Estimation calculée à partir de notre note de difficulté, et non reprise d'un programme d'examen. Vérifiée sur 333 œuvres au programme ABRSM : le grade exact tombe juste 7 fois sur 10, et à un grade près 99 fois sur 100.
Estimation de la difficulté par MusicCoach sur une échelle de 1 à 100.
La plupart des œuvres se concentrent entre 45 et 65 : un petit écart de score représente souvent une vraie marche. La barre colorée indique cette œuvre parmi celles du même instrument.
La difficulté MusicCoach mesure l'exigence globale d'une œuvre (technique, lecture, endurance) sur une échelle commune de 0 à 100, consolidée à partir de repères éditoriaux et pédagogiques (Henle, syllabus d'examens, curation) et de nos propres analyses. Elle ne mesure ni la valeur musicale, ni le temps de travail qu'il VOUS faudra : deux musiciens de même niveau peuvent vivre la même œuvre très différemment selon leurs acquis (une main habituée aux octaves, un déchiffrage rapide…). La confiance indique la quantité et la cohérence des repères derrière le score — un score peu documenté est marqué « à valider ». Pour un repère vraiment personnel, le diagnostic et l'espace connecté comparent chaque œuvre à VOTRE niveau estimé, ce que le score seul ne peut pas faire.
Cette note vous paraît-elle juste ?
Cette note est calculée automatiquement, à partir de sources hétérogènes. Elle se trompe, et parfois beaucoup. Si vous connaissez cette œuvre, votre avis vaut plus que notre calcul : c'est lui qui nous dit quelles notes relire.
Chaque piste combine écart de difficulté, risque, confiance et recouvrement de compétences. Les deux premières cartes de chaque colonne sont les plus utiles pédagogiquement.
Le pas suivant le plus prudent.
Un vrai palier, sans rupture brutale.
Un saut utile si le travail est accompagné.
Cette sonate en si bémol dégage un caractère enjoué mais nerveux, avec des sauts et des réponses rapides qui demandent une articulation nette pour faire ressortir la danse sous-jacente plutôt que de la laisser devenir grise.

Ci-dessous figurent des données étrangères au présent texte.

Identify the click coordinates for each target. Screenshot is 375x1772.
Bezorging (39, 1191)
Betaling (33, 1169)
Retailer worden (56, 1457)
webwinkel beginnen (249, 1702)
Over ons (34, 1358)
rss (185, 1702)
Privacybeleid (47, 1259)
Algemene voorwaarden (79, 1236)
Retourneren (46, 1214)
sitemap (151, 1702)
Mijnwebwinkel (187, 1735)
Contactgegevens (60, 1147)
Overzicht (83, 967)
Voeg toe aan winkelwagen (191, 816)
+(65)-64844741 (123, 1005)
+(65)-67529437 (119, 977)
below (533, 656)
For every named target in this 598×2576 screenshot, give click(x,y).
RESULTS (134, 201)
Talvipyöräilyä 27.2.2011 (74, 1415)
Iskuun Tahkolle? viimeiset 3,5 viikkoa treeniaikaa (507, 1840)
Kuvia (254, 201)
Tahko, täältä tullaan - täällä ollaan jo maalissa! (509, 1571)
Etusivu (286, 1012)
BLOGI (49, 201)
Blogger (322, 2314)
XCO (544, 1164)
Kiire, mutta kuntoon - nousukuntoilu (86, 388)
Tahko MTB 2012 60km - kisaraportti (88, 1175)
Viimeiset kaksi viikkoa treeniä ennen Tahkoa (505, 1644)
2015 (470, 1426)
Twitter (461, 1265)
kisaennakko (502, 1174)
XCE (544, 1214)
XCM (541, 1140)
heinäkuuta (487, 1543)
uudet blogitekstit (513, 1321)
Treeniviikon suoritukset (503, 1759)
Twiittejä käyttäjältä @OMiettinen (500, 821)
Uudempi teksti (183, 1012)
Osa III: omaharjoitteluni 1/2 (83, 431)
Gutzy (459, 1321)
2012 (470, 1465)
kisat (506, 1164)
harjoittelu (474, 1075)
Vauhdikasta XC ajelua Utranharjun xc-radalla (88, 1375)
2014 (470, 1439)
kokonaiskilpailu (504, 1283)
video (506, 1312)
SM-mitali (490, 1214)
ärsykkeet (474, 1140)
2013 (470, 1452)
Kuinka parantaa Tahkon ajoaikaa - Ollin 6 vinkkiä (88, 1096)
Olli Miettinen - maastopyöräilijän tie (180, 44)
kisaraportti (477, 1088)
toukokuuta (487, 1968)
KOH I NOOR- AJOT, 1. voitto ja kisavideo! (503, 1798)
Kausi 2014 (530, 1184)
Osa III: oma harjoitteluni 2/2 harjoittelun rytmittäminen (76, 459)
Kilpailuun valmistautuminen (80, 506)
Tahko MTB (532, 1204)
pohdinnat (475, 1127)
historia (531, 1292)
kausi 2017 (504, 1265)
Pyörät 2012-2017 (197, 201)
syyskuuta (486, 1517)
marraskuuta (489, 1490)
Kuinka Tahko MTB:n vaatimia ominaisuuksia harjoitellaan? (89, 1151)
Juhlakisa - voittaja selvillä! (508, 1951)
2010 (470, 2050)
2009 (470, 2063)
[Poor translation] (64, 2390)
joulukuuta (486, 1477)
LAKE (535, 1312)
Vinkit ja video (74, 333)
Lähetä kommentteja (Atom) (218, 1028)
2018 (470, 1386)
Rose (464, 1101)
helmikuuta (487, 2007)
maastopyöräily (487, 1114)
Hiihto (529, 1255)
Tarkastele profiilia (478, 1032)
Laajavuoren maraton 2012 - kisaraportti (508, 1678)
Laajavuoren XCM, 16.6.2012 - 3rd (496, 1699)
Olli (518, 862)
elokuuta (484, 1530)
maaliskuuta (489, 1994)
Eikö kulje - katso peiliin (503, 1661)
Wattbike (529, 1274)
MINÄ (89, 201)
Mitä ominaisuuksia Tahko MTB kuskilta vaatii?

Parmi les difficultés techniques, la Connaissance des formes (3.6/5) est ici cruciale : il faut repérer et équilibrer les sections binaires répétées pour gérer les reprises et doser la dynamique entre les phrases, et les Ornements baroque (3.1/5) exigent un contrôle précis du doigté et du poignet pour exécuter mordents et agréments courts sans brouiller la ligne. Placée dans la période baroque, cette sonate s’inscrit dans le riche corpus de pièces pour clavier de Scarlatti, conçues pour le clavecin mais fréquemment adaptées au piano ; elle illustre bien son goût pour le dialogue main gauche-main droite et les effets d’accords brisés. Je n'indique pas d'interprétation de référence car je ne veux pas risquer d'énoncer un enregistrement précis sans certitude absolue.